# What should I start studying before my Paramedic program starts?



## nbas2b (Jul 2, 2008)

In about 2 weeks, My paramedic program is starting at NCTI. I just become an EMT about a month ago, so I dont have any experience as an EMT. I'm really nervous and excited at the same time, I've heard its pretty much hell for a year, but well worth it. Is that true? Do you guys have any suggestions on how to study or what to study? What worked for you guys and what didn't? A part of the reason why I'm so nervous is because I did struggle in the EMT class, but I wont let my learning disability stop from doing what I want. And I've heard that if I struggled in my EMT class, don't have any experience as an EMT, Im setting myself up for failure. 

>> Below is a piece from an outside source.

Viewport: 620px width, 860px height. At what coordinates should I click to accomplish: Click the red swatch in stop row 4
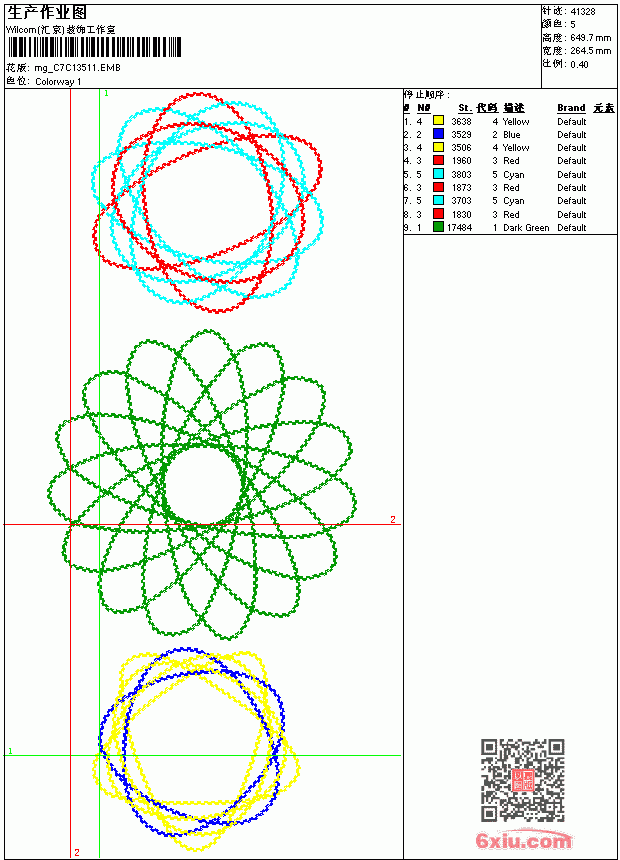click(438, 160)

ANY SUGGESTIONS OR TIPS WOULD BE GREATLY APPRECIATED.


----------



## MSDeltaFlt (Jul 2, 2008)

Advice?  Easy.  Don't go just yet.  Wait at least a year.  In the meantime, get a position with a busy ALS service.  The busier, the better.  One thing you absolutely cannot learn from a book is experience.  If you start medic school now, you will realize that you only thought you struggled in EMT class.  You ain't seen nothin' yet.  Give it a year.  Then go.


----------



## jedirye (Jul 2, 2008)

I disagree. Sure, experience does account for something (albeit a large part), but I've seen first hand what happens when an EMT goes right into medic and I've come to this conclusion: it depends. You'll see some fail, pass and be horrible, pass and be mediocre, or pass and be great. It depends on who you are, how quickly you pick up things, etc. etc. I would suggest working as an EMT _while _in medic school so you'll at least have that year experience before actually being a medic. Stay focused and study hard and you *yourself *will determine what kind of medic you will be.


-rye


----------



## mdkemt (Jul 2, 2008)

I think either way is fine.  I had to work 2 years FT before I could go into my paramedic in which I also start in a month!
I always review the text.  Try and refresh my memory of all the material and do quizes to see where my strengths and weaknesses are.
Good Luck!

MDKEMT


----------



## nbas2b (Jul 2, 2008)

Thanks a lot guys. Well I do take longer than most people to catch on or absorb the information, so that means I just have to study longer and harder, Kinda sucks when you gotta learning disability. 

Do you guys if you have to have an ambulance drivers Cert. to work for AMR as a basic?

That was my plan to work as a basic through medic school, I just wasnt sure if personally I would be able to do it.  I guess i'm confused on whats so important to having experience as an Basic, because I know the first 6 months of working with AMR as a basic, your stuck on just transports. What can you possibly learn from that?


----------



## IrishMedic (Jul 2, 2008)

you can learn a lot on transports, its great time to practice vitals and monitoring etc...transports dont always go to plan....remember that....when your transporting u can look at a patients chart cos theyre in ur care and learn about conditions or if i come across a weird allergy or drug im not familiar with; things like that, ill ask the patient how it effects them...theres always opportunity to learn in the back of an ambulance, even the most mundane transports u mite pick something up, and remember use the time to make sure u can get BP by auscultation etc.. (equipment can always fail) and if ur pt is on a monitor try learn cardiac rhythms etc.......if u have to study longer n harder in the long run you could make a better medic....dont let it get you down, youll do it if you really want to, you can do anything you want....you gotta believe you can....


----------



## Sapphyre (Jul 2, 2008)

nbas, yes, you have to have the ambulance driver's cert to work for AMR.


----------



## mikeylikesit (Jul 2, 2008)

if your going in with no A&P tehn your going to get blind sided. if you can read an entire 1 year A&P book in 2 weeks and retain most of it...then your good.


----------



## nbas2b (Jul 3, 2008)

I also have one other question. What do you guys think would be more beneficial? Working as a ER Tech or working as an EMT. 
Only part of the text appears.